Callow: “Well, a known ransomware group has claimed responsibility for the attack so we know there’s been an attack we know that a ransomware group has been responsible for that attack so it’s fair probability that it is ransomware.”

As for the lack of a ransom request, Callow says: “Yeah, the way these attacks work is there is a note left on the affected system that simply contains the address of a website. There is no monetary demands made at that stage. The target will receive the monetary demand if and when they visit that website.
Callow says the amount he’s come across is actually $400,000 to delete the data and possibly get an encryption key.
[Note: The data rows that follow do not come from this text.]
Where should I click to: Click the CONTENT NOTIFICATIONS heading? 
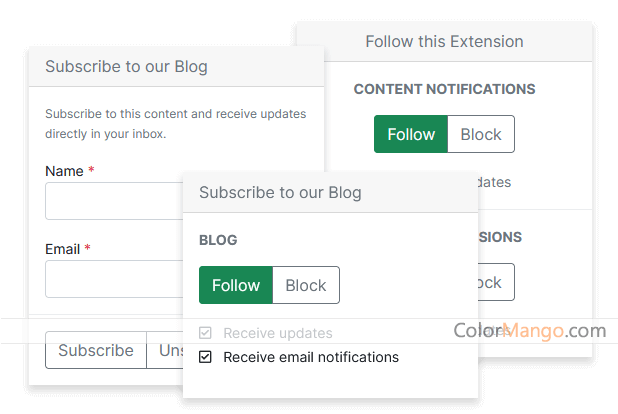444,89
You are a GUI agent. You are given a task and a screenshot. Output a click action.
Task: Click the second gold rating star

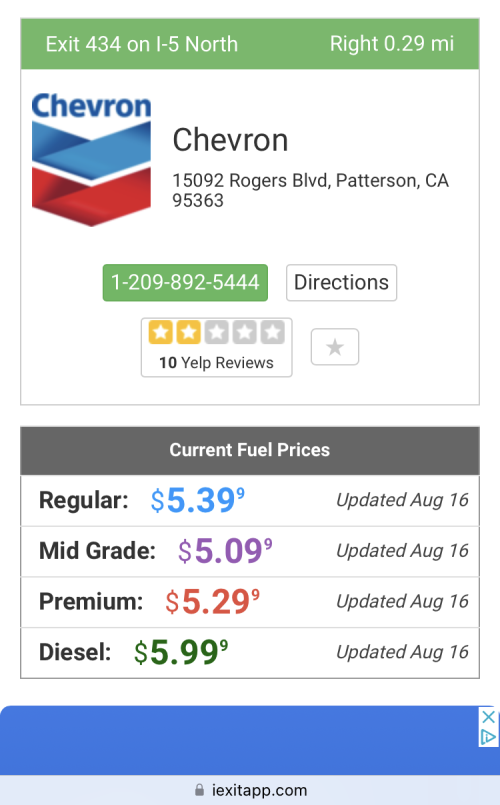click(x=188, y=332)
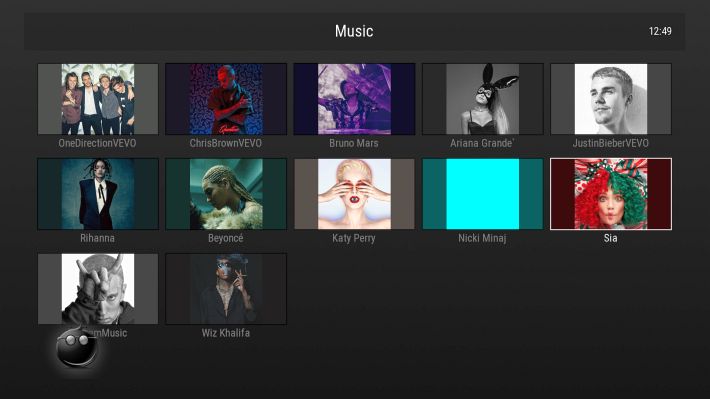Open the JustinBieberVEVO channel thumbnail
This screenshot has height=399, width=710.
[x=611, y=99]
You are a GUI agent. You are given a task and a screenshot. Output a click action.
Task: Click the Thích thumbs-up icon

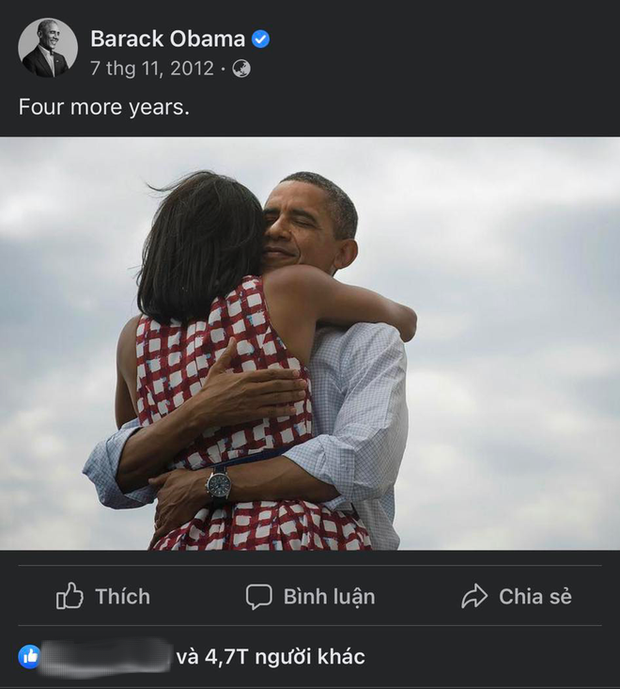(70, 597)
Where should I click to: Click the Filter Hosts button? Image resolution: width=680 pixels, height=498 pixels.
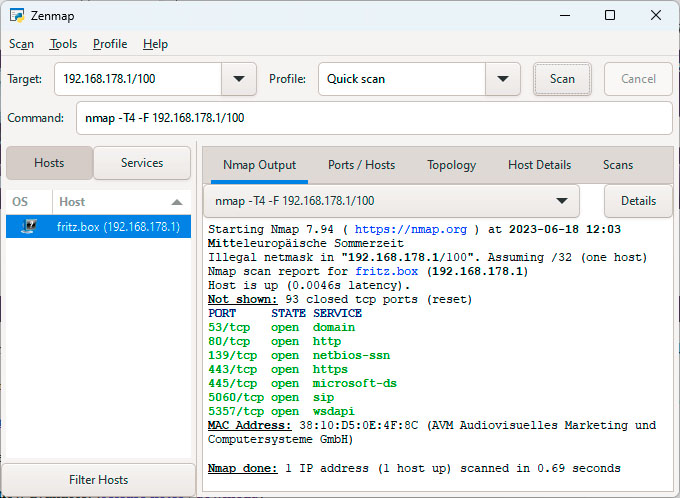pos(98,479)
He says it indicated $300,000 for anyone else to purchase it.

As Callow explains, the request for any money wouldn't come until after the party clicked on a website to retrieve or release data, and there's no way for FOX54 to confirm, at this time, if the $400,000 amount Mr. Callow says he discovered wasn't at one time higher.

After we filled in the Mayor on what we've learned this hour, he still would not confirm or deny a ransomware attack, but as his release states, the city will continue to investigate.

UPDATE: Augusta Mayor Garnett Johnson has said on the record that a source quoted in a FOX54 report saying the city is being "held hostage" for "$50 million" in a ransomware attack is incorrect, adding his office is unaware of any monetary demands.  He would not, however, confirm or deny FOX54's reporting that the city of Augusta has been struck with a ransomware attack.

Press Release:

Threat Analyst Brett Callow was able to track down a sample of the data, reportedly released by BlackByte: the hacker group claiming responsibility for the ransomware attack.


FOX54 reached out to Brett Callow to get his expert opinion on the situation. You can see that interview below.

PREVIOUS REPORT: "Our government is being held hostage for $50 million."

That's according to one of two independent sources who have spoken exclusively with FOX54, on the condition of anonymity, to confirm the city's "unauthorized access to [its] network" is a ransomware attack.  Shortly after this report was filed online, Augusta Mayor Garnett Johnson called to say the $50 million demand is not only inaccurate, but that his office is unaware of any monetary demands.  He reiterated this in a statement released to media late Thursday afternoon.

Ransomware is a type of software used by cyber criminals. It holds digital systems hostage, as the person or group behind the attack demands money, in exchange for the return of the data.

According to a study by the National Information Technology Laboratory and cybersecurity firm Emsisoft, ransomware affected more than 200 government, education, and healthcare agencies in 2022. In 2018, the city of Atlanta fell victim to a ransomware attack, costing the entity millions of dollars in recovery expenses. More recently, Columbus and Rockdale County, Georgia had their own similar attacks.

FOX54 spoke with Terry McGraw of Secureworks, the company that worked to restore Atlanta's cyber systems after attack. McGraw says, because government entities tend to invest less in information technology, and because the field is ever-evolving, municipalities become easy targets for cyber crime. He says the motivation for the hacks can vary, but typically, he says, "it's all about the Benjamins," a popular slang term for money.

Many municipalities carry insurance policies which could provide coverage in the event of a ransomware attack, but the study by Emsisoft indicates that ransoms are almost never paid. Many victims instead choose to reinvest and rebuild the cyber infrastructure after an attack.

The mayor's office and commissioners have not spoken publicly since the reading of a statement on Tuesday. That statement, prepared with the city attorney, addressed a "cyber attack," but did not make mention of any ransom at the time. FOX54 has since been made aware that a ransom has indeed been demanded. Due to the continuing technical difficulties caused by the network attack, it is difficult to learn through public files if or in what amount the city is insured.

On Wednesday, FOX54 exclusively broke news that the FBI is involved in an investigation into the attack.

City officials said in that statement the effects of the attack began to take hold on Sunday. FOX54 has learned, following the reading of that statement, several city officials went to meet with FBI cyber agents.

The statement was read Tuesday in lieu of scheduled committee meetings. It is unclear at this time if the commission will resume its regular meetings next week, or if the network issues and/or investigation will impede.  The city's prepared statement did address fire and public safety services, telling FOX54 those are operating normally.

Augusta, commonly called the Cyber City, is home to Fort Gordon's U.S. Army Cyber Center of Excellence, overseeing training for Cyber, Signal Corps, and Electronic Warfare. The Georgia Cyber Center also calls Augusta home, creating a hub for cybersecurity in the CSRA. The city has been named several times among the nation's top Digital City Governments by the Center for Digital Government. According to a 2021 press release by the city, "the recognition spotlights
cities utilizing technology to tackle social challenges, improve services, encourage citizen engagement, strengthen cybersecurity, and enhance transparency."